Pasear por el Retiro en la mañana cuando en verdad tenemos que estar trabajando en una oficina tan sórdida

pedir una botella de vino más cuando el bar esté a punto de cerrar

comprobar el tacto del sol y la luna por las aceras

cruzar los días y los calendarios en diagonal

comer como nos amamos, mientras nos amamos

visitar sin asomo de contrariedad una exposición de arte moderno conceptual, sin duda vanguardista y sobre todo inexplicable

Habrá que hacer méritos para que llegue la primavera…

Apurar los poemarios de noche a la luz de una vela trémula

fotografiarse con la higuera de la alegría de fondo

leer a Ovidio por si entre tanto aparece la deseosa que puso un anuncio por palabras en un libro de Gonzalo Rojas

escuchar los nocturnos de Schopin a las doce de la mañana

perfumarse con unas gotas de rocío

Habrá que hacer méritos para que llegue la primavera…

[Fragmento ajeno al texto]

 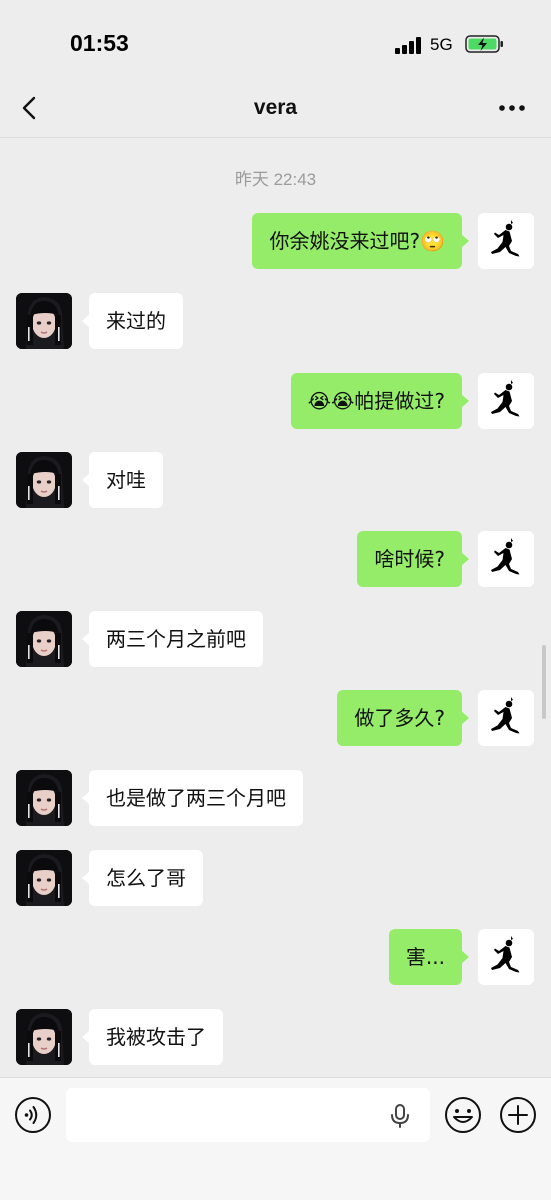 I want to click on chat-header: vera, so click(x=276, y=110).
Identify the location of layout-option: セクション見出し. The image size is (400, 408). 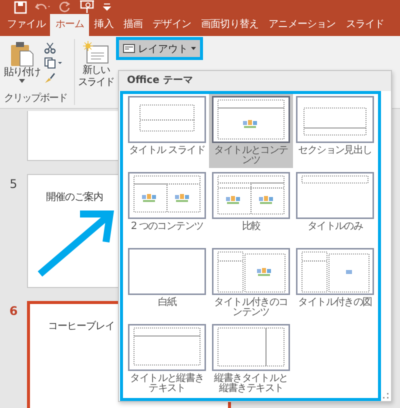
(335, 131).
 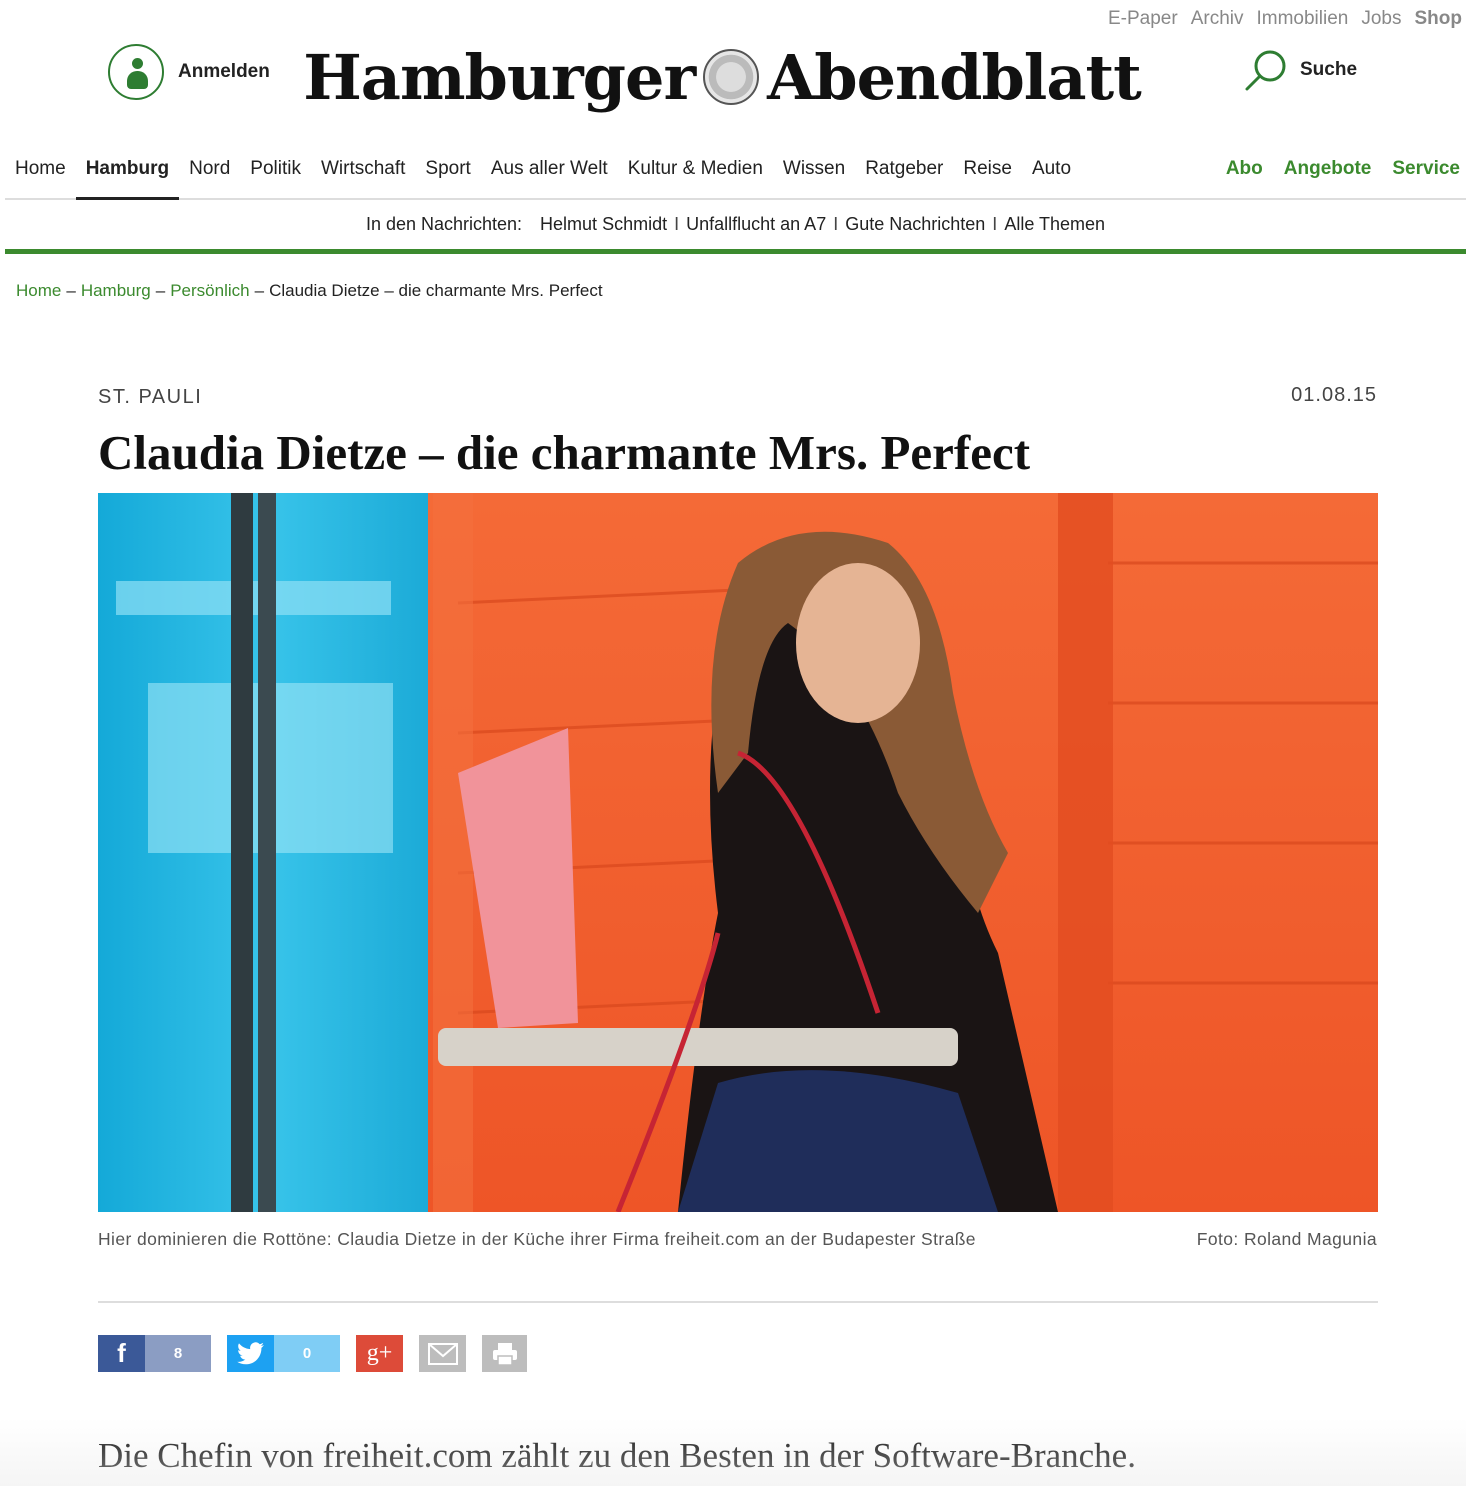 I want to click on facebook-share-button: f 8, so click(x=154, y=1354).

Arder en la hoguera del deseo y renacer de nuestras cenizas como el olvido

confeccionar un paraguas con una rosa gigante y utilizarlo en los días despejados

olvidar en casa la rosa en los días de tormenta

alquilar una habitación en la ciudad prohibida

poner de acuerdo a la materia, la luz, la carne y los sueños, para que nos encontremos al fin tú y yo en el mismo lugar, el mismo instante, el mismo pensamiento, el mismo augurio, el mismo deseo.

Habrá que hacer méritos para que llegue la primavera…

“La ciudad prohibida o las flores de orégano” (Madrid: Edición Personal, 2006).